Muhtemelen iki yıl önceydi.
O vakit, ‘İskenderun’da kitap fuarı neden düzenlenmiyor?’ diye sormuştum.
Sağolsun, bu önerimize en anlamlı yanıtı İskenderun Teknik Üniversitesi verdi.
Öyle güzel..
Öyle içten..
Öyle samimi bir tablo oluştu ki..
Kitap aşıklarına olağanüstü bir değer kattı, İSTE.
150 yayınevi, 80 yazar İskenderun Kitap Fuarı’nı renklendirdi, şehrin tanıtımına katkı sağladı.
Yerel yazarlarımız muhteşemdi..
Olağanüstü bir ev sahipliği yaptılar.
‘Yaşam Parodisi’ adlı kitabını okuyucularına tanıtan Seval Kirmit Yazar’ın heyecanı, keyifli diyalogları..
‘Şehrazat’ ile büyük çıkış yakalayan Sevinç Çevik’in enerjisi, neşesi..
‘Fısılda’ ile bize yaşamı sevdiren Gülbahar Kurtoğlu’nun gayreti..
‘Masal Şehrinin Kayıp Aşıkları’yla bizi bambaşka dünyaya sürükleyen Kadriye Arslan Kırdök’ün azmi..
‘Şiirname’ ile sevdamızı dizelere taşıyan Cihangir Kaya’nın cesareti..
Birçok kitabıyla, hayata dair bilgiler paylaşan Kaan Metin Çelik’in sunumu..
Dahası;
Nerede fuar olsa, yorulmadan, imtina etmeden, bir an bile duraksamadan stand kuran, yazarların buluşmasına öncelik veren ‘Kitap Otağı’na hayat veren Aşir Alkaç’ın çabasını ve daha birçok yazarın, yayınevinin pozitif yansımalarını saygıyla karşılıyorum.
Tek kelimeyle hayranlık duydum!
Yüzlerce ‘Kitap Çeki’yle öğrencilerimizi sevdikleri kitaplarla buluşturan, Yükseliş Koleji ve birçok hayırseverin katkısı olağanüstüydü.

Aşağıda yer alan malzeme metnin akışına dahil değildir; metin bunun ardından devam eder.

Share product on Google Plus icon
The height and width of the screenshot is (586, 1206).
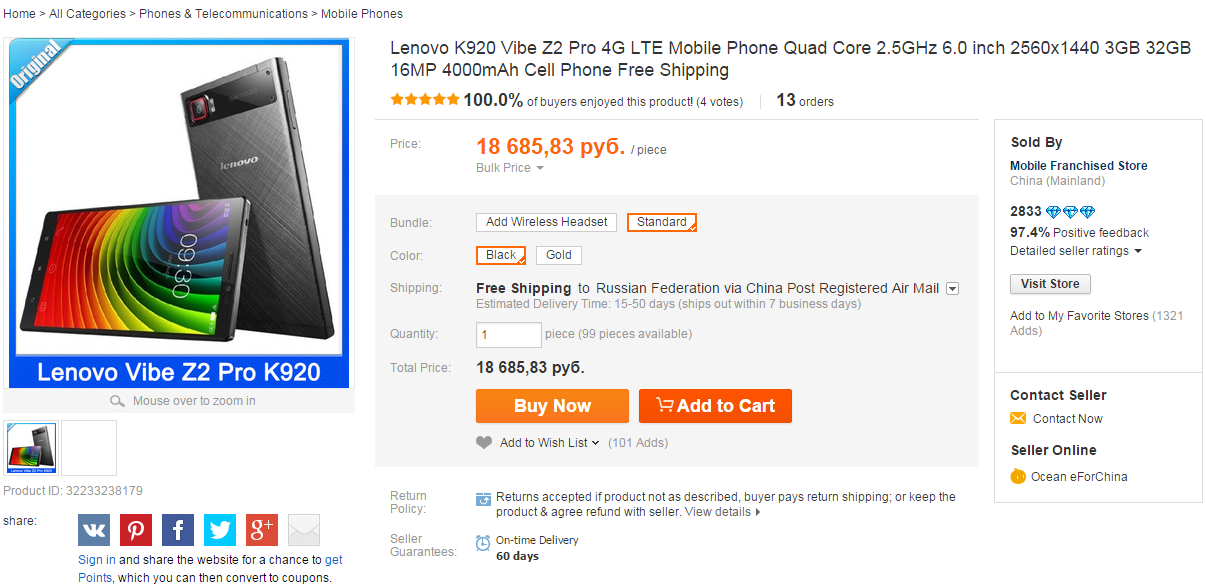tap(262, 530)
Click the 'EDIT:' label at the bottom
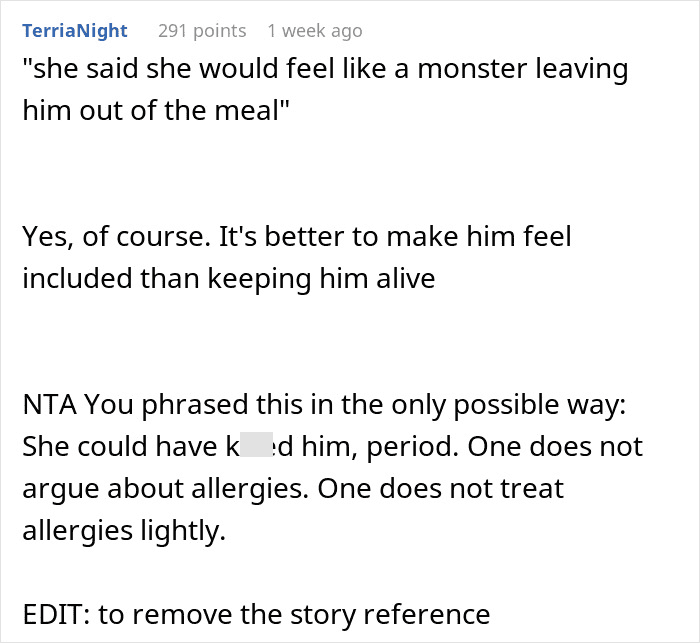700x643 pixels. [56, 614]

Kitap Fuarı bu başarılı isimlerin imza günleriyle büyük anlam buldu.
Dile kolay!
Sadece 10 günde 100 bin katılım!
Hep diyorum..
İskenderun kitap okumayı seviyor..
Bu şehrin güzel insanları, yazarlarımıza değer veriyor..
Rekor katılımdan benim anladığım budur.
O yüzden İskenderun milyonlarca kez teşekkürü hakkediyor!

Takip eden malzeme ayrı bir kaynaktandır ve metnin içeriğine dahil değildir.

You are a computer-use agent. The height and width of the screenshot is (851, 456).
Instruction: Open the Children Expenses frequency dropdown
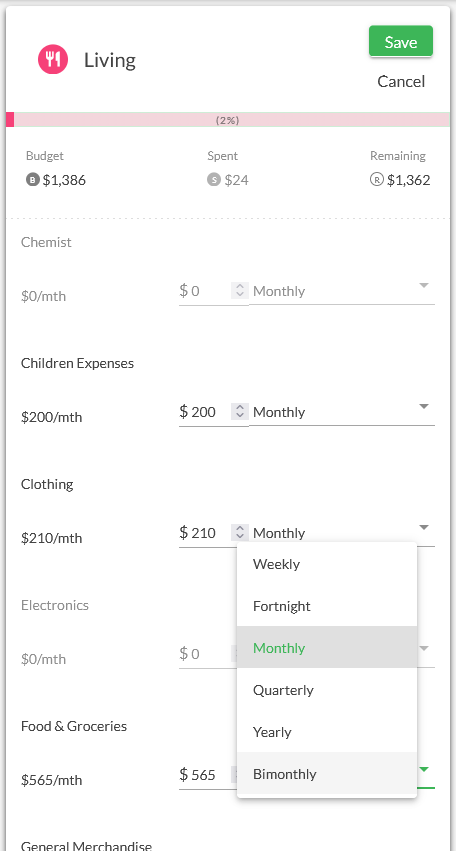click(341, 412)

Ancak ‘teşekkür’ faslının birinci sırasında İSTE Rektörü Prof. Dr. Türkay Dereli var.
‘Kitap Fuarı’ denilince herkesin burun kıvırdığı bir dönemde, İskenderunlular’ı yazarlarımızla buluşturdu. Kitapseverlerin ruhuna gönül zenginliği kattı.
İhtiyacımız olduğu bir dönemde heyecan verdi, coşku yaşattı.
O her şeyden önce harika bir insan!
Sürprizlerle dolu..
Bakalım sırada ne var?
KABAHAT KİMDE?
Bugün Dünya Çocuk Hakları Günü.. Aynı gün SGK müfettişleri İskenderun sanayi esnafını denetliyor.
Ama bir çok işyeri kepenk kapatmış durumda.
Muhtemelen sigortasız veya küçük yaşta çalıştırılan çocuklar var.
Devlet bunu biliyor! Peki bu durumda kabahat kimde? İş yerini açık tutmak için maliyet hesabı yapan ve her yolu mübah sayan esnaf mı?Evin geçimine katkı sunmak için çocuğunu çalıştıran aile mi?Bu tabloyu gördüğü halde, esnafa destek çıkmayan yetkililer mi?”Çocuğun yeri okuldur” demesi gereken ‘ilgisiz’ ilgililer mi? Bir hatırlatma;5 yılda 260 çocuğumuzun çalışırken hayatını kaybettiğini biliyor musunuz?